=== DATA EXCERPTS ===
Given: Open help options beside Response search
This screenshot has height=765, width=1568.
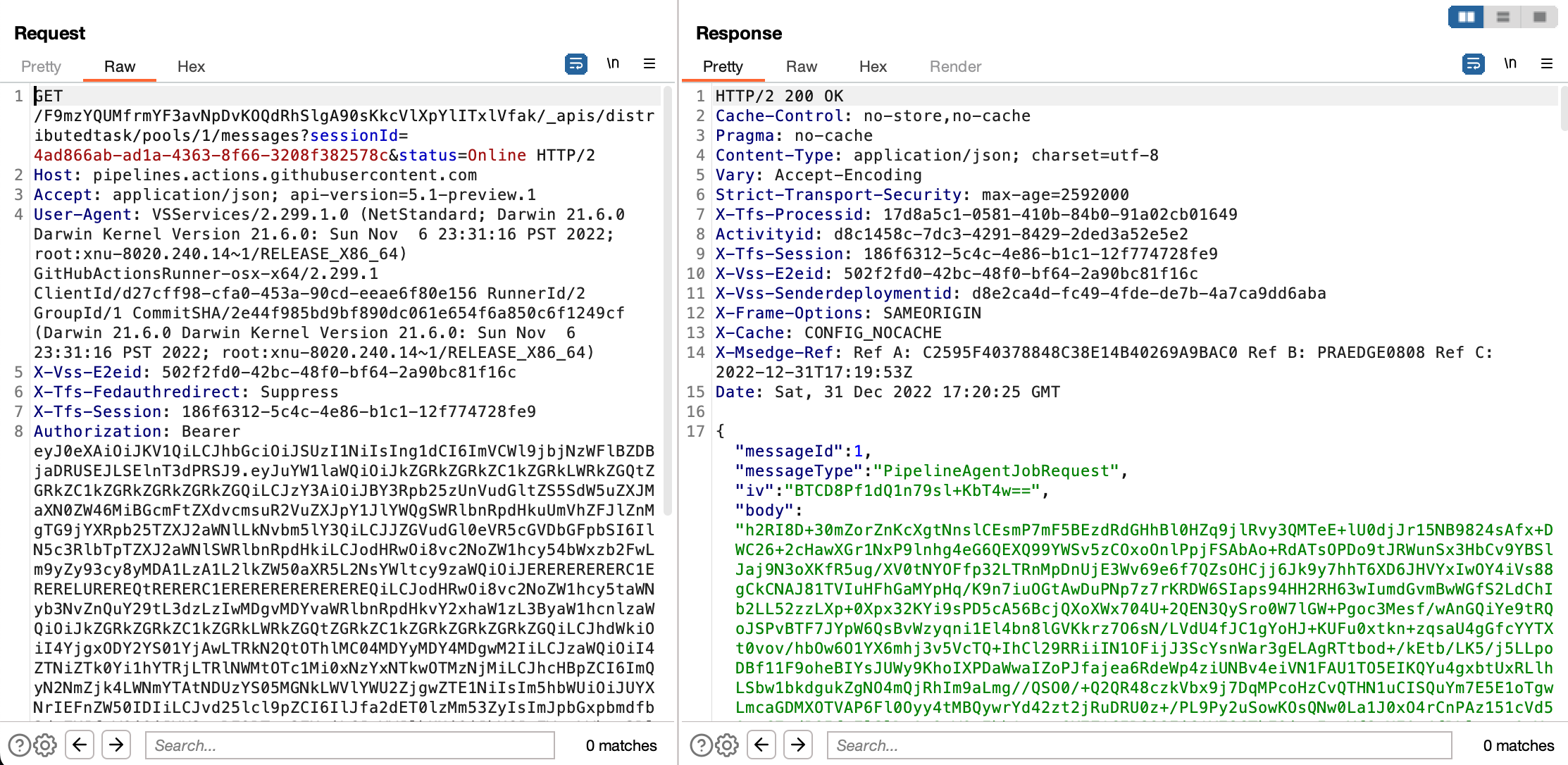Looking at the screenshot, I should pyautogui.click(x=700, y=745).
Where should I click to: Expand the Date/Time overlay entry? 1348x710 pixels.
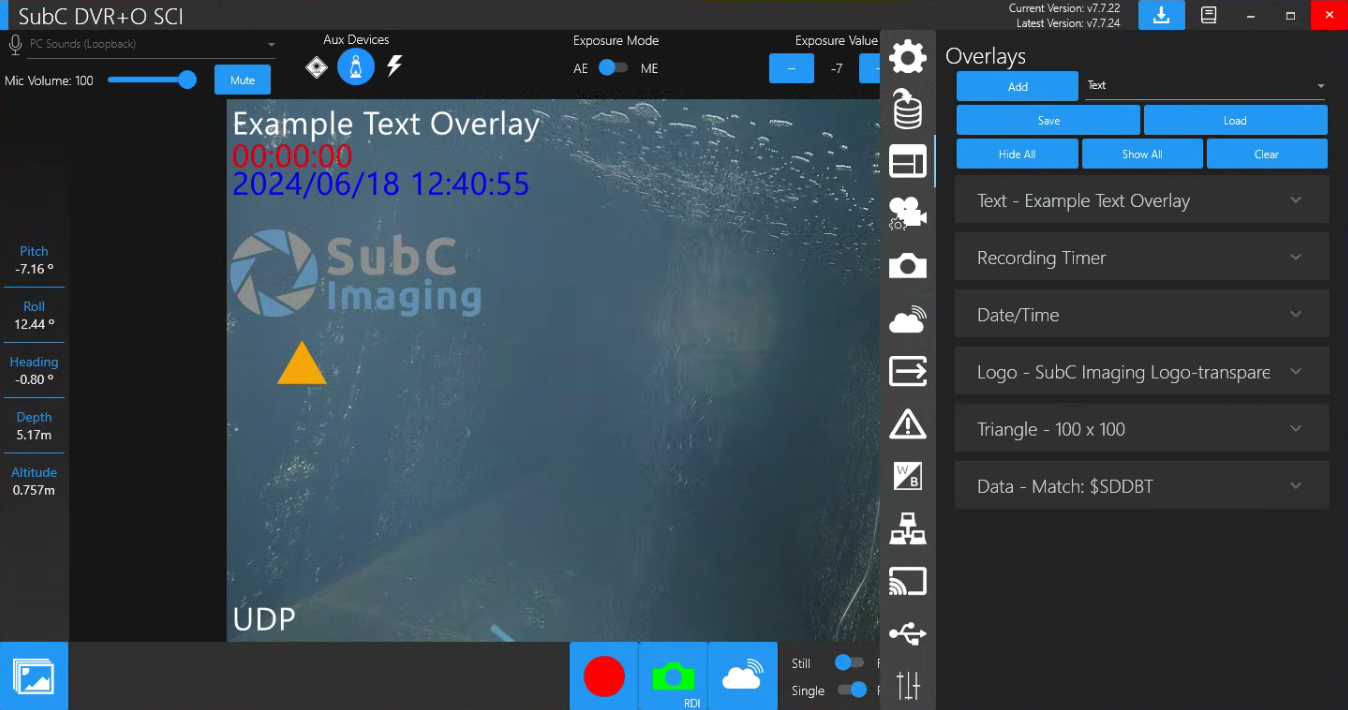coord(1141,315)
===
=== DATA EXCERPTS ===
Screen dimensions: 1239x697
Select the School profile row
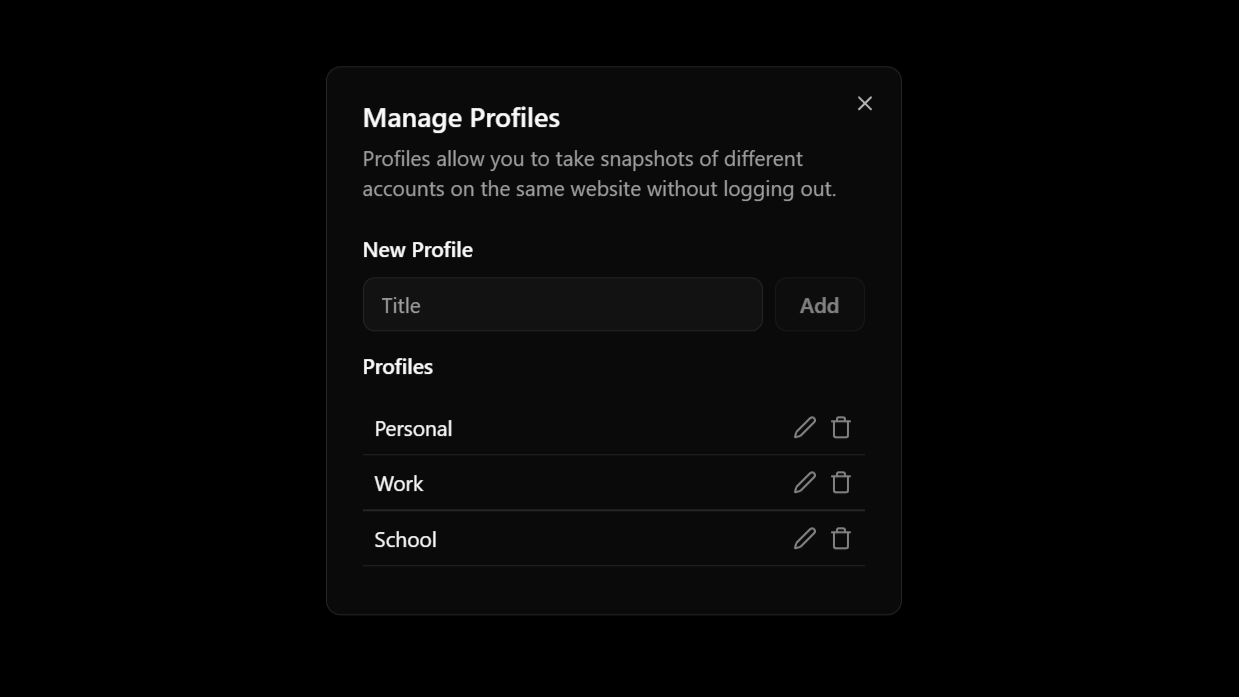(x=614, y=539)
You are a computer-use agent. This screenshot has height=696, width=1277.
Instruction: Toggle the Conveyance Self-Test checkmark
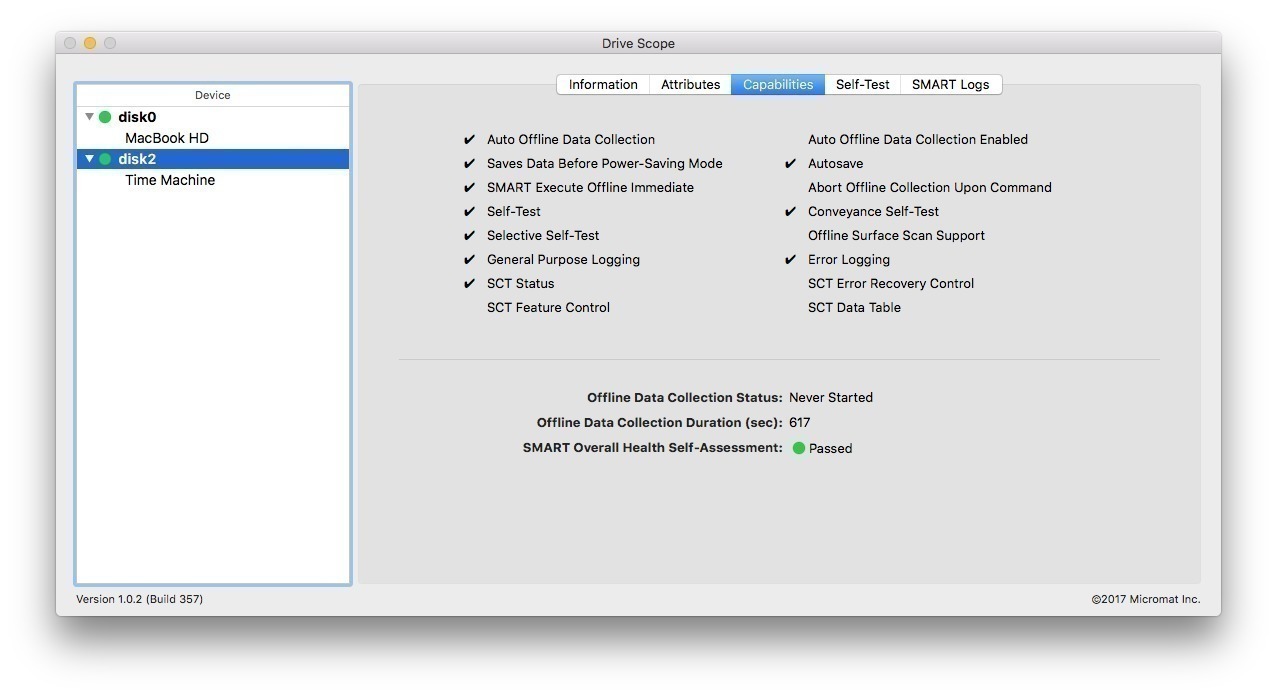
===
=== DATA EXCERPTS ===
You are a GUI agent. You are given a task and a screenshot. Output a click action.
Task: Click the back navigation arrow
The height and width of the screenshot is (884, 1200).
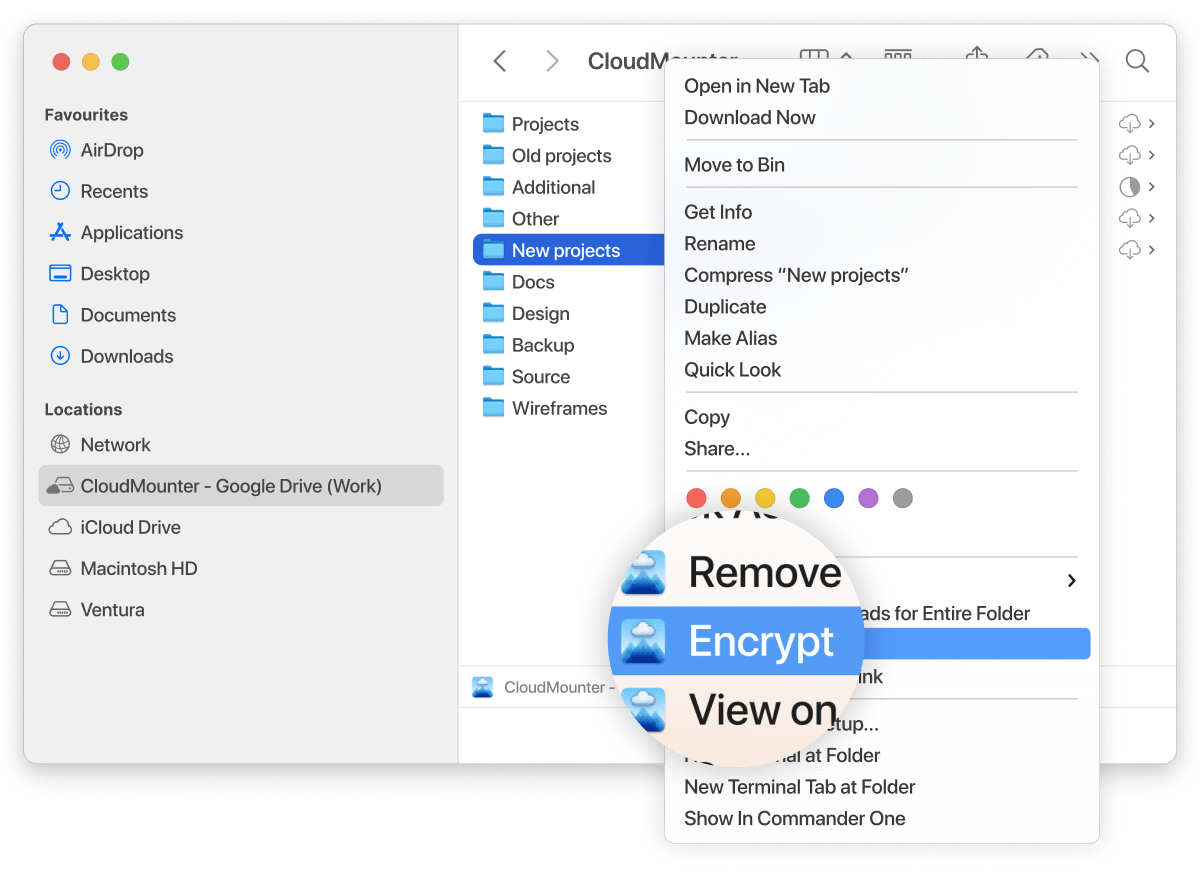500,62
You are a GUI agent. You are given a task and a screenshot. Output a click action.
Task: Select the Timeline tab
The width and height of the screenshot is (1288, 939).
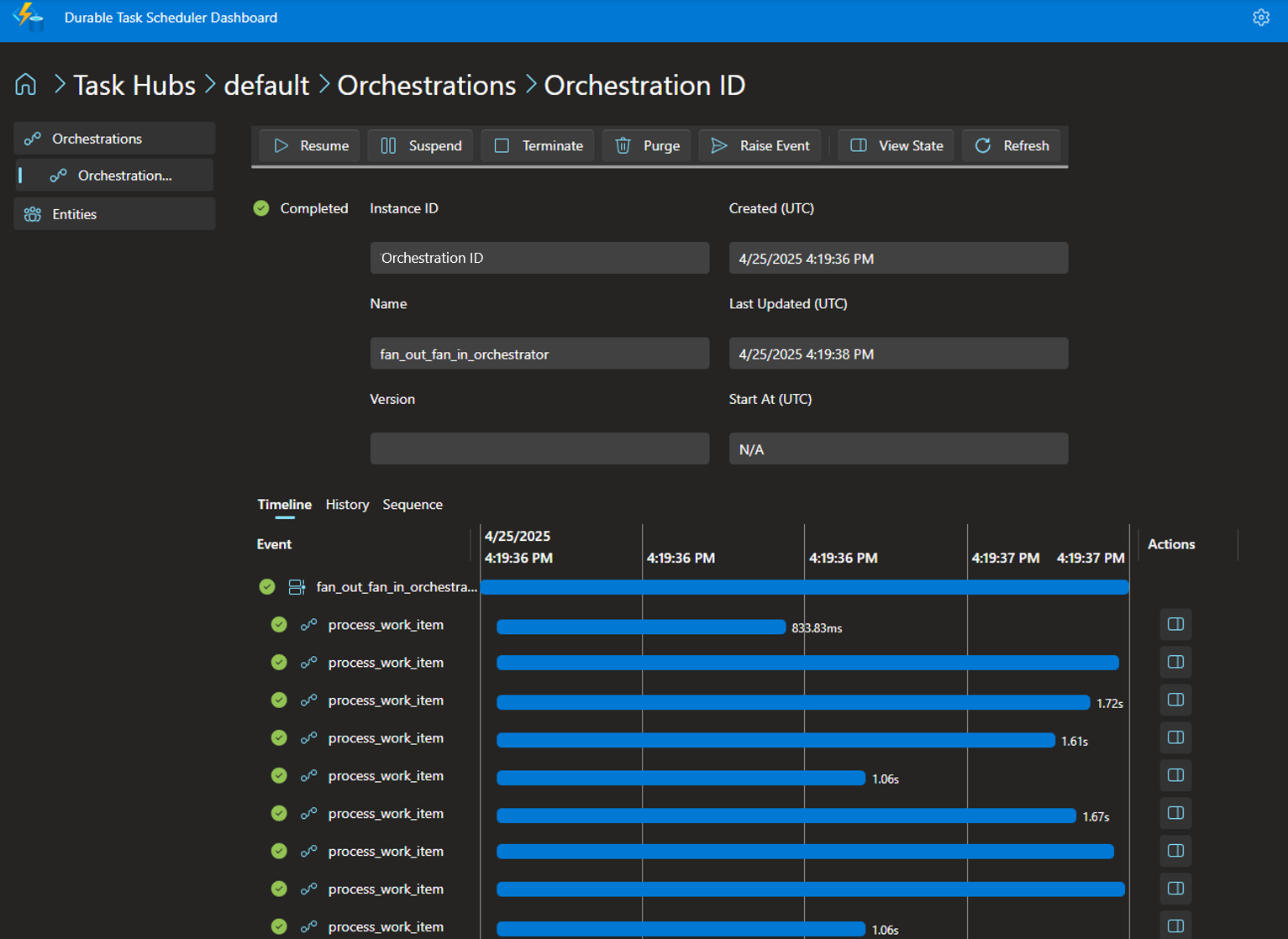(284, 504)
===
Put the lines of the records, from the line with "Given: Open help" up to and including the line with "coord(1141,315)", into a Markdown table with the columns Row and Line, skipping any blank lines. Leave the pictures out of the table.

| Row | Line |
|---|---|
| 1 | Given: Open help options beside Response search |
| 2 | This screenshot has height=765, width=1568. |
| 3 | Looking at the screenshot, I should pyautogui.click(x=700, y=745). |
| 4 | Where should I click to: Expand the Date/Time overlay entry? 1348x710 pixels. |
| 5 | coord(1141,315) |